Die eingereichten Förderanträge beziehungsweise Förderprojekte werden nach einem Scoring-Modell bewertet. Nach den Kriterien sollen vor allem ländliche Räume mit einem geringen Versorgungsgrad gefördert werden. Dabei spielen auch die strukturellen und wirtschaftlichen Faktoren in den Regionen eine Rolle. Noch steht nicht fest, ob der Bund die Projekte mit 50 oder 75 Prozent

fördert. Vielleicht weiß der Minister das jetzt anders. Er hat in seiner Rede von 50 Prozent gesprochen. Mag ja sein, dass es schon eine Entscheidung des Bundes gibt, das habe ich bis eben nicht gewusst. Klar ist aber, dass das Land und auch die Kreise und Kommunen die Mittel zur Kofinanzierung aufbringen müssen. Nach diesen Vergabeprinzipien werden also ohnehin nur Projekte finanziert, die den Ansprüchen Ihres Antragspunktes 3 entsprechen.

Die möglichst große Hebelwirkung, die die Landesregierung erzielen möchte, müssen Sie mir in Ihren Redebeiträgen bitte noch einmal erklären, denn das Verfahren läuft doch folgendermaßen: Es gibt ein Markterkundungsverfahren. Das heißt, es wird geprüft, erkundet, welche Anbieter in welcher Region es gibt und welche Pläne diese für den Ausbau der Breitbandinfrastruktur in den nächsten Jahren haben. Noch einfacher gesagt: Wer baut hier bis 50 Megabit pro Sekunde aus, ohne dass es Fördermittel gibt? Im Anschluss wird ein Projekt ausgeschrieben. Auch wieder einfach gesagt heißt das: Wer braucht wie viel Geld, um in diesem Gebiet 50 Megabit pro Sekunde zu realisieren? Der billigste Anbieter gewinnt. Punkt.

Und jetzt kommen Sie mit einer möglichst großen Hebelwirkung auf private Investitionen. Es wird eine Hebelwirkung geben, weil die öffentlichen Gelder nicht die gesamten Investitionskosten, sondern die Wirtschaftlichkeits- lücke abdecken werden. Aber beim Breitbandausbau bewegen wir uns nicht im normalen Marktgeschehen. Es herrscht hier ein klassisches Marktversagen. Was soll das also? Vielleicht liefern Sie mir noch eine gute Erklärung, damit ich das verstehe, was Sie denn hier mit diesem Antrag, mit diesem Punkt 3 ganz konkret wollen. Wenn nicht, ist Ihr Punkt 3 einfach nur überflüssig und teilweise auch Quatsch.
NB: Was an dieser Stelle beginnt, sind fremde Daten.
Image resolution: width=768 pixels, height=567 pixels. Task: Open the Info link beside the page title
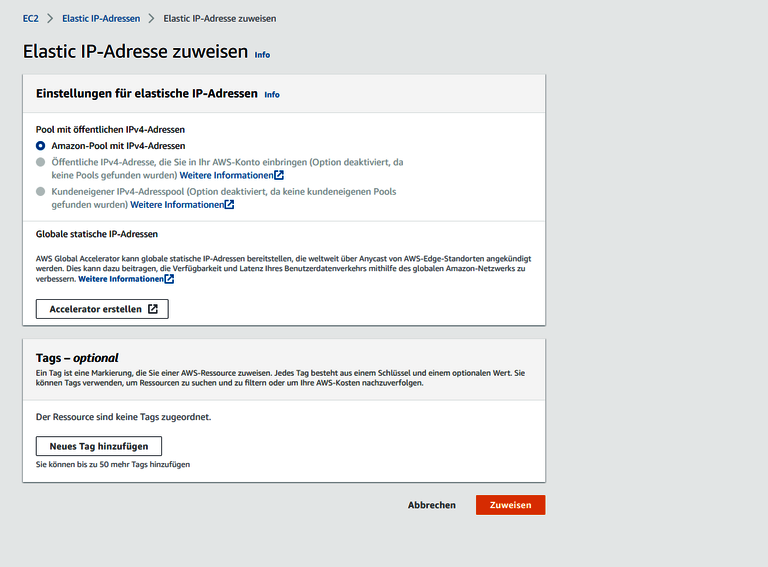click(262, 55)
Besser wäre es gewesen, es hätte im Antrag gestanden, dass die Landesregierung ohne Wenn und Aber jeden Euro, der aus dem Bund kommt, kofinanziert. Das scheint mir innerhalb der Landesregierung noch nicht wirklich ausgefochten.
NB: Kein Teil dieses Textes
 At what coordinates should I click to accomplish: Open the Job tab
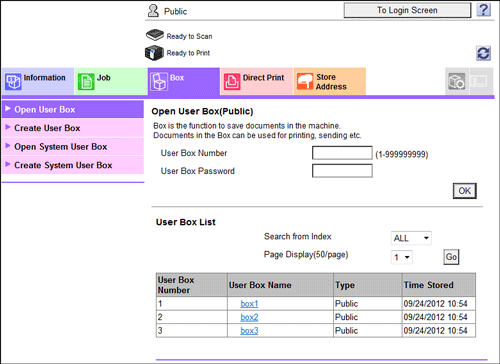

(Beifall Peter Ritter, DIE LINKE, und Johannes Saalfeld, BÜNDNIS 90/DIE GRÜNEN)

Das ist nämlich die spannende Frage, alles andere ist Technik. Die Frage ist, wie viel stellt das Land zur Verfügung, um diesen Breitbandausbau voranzutreiben.

Wo wir gerade beim Stichwort „Markterkundung“ sind: Das Markterkundungsverfahren in Mecklenburg-Vorpommern hat am 15.06. – vor 14 Tagen – begonnen, rund zwei Wochen, bevor der Bund ursprünglich in die erste Runde gehen wollte, die sollte nämlich gestern, am 01.07., beginnen. Gestern lag aber noch keine Förderrichtlinie vor, wie wir eben auch noch mal vom Minister gehört haben.
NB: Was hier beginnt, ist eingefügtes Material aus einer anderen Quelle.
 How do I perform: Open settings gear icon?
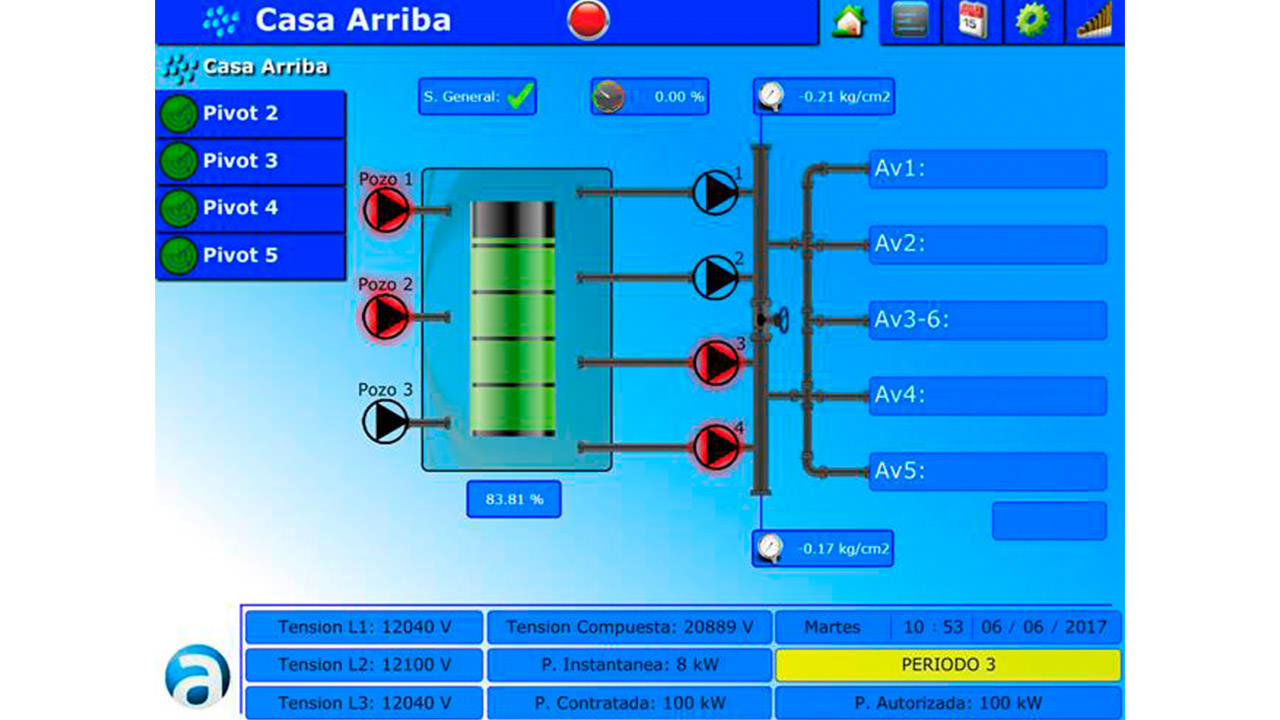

„Welt online“ war zu entnehmen, dass diese Richtlinie nun im August kommen soll. Ich bin der Auffassung, dass es nicht wirklich schlecht für Mecklenburg-Vorpommern ist, dass der Bund hier nicht aus dem Knick kommt und seine ambitionierten Zusagen nicht einhält. So besteht die Möglichkeit, dass Ihr Ministerium, Herr Pegel, das Breitbandkompetenzzentrum, die Kreise und die Kommunen weiter an förderfähigen Projekten arbeiten. Vielleicht wird dann auch Ihre Notlösung, Herr Pegel, nicht

mehr notwendig sein. Diese sah ja vor, dass der Bund einlenkt und M-V Projekte, die noch nicht ausgeschrieben worden sind, auf der Grundlage des TÜV-Gutachtens einreichen kann, also ein Verfahren über vorläufige Bescheide. Ich habe noch keine Information, ob der Bund überhaupt bereit ist, sich darauf einzulassen.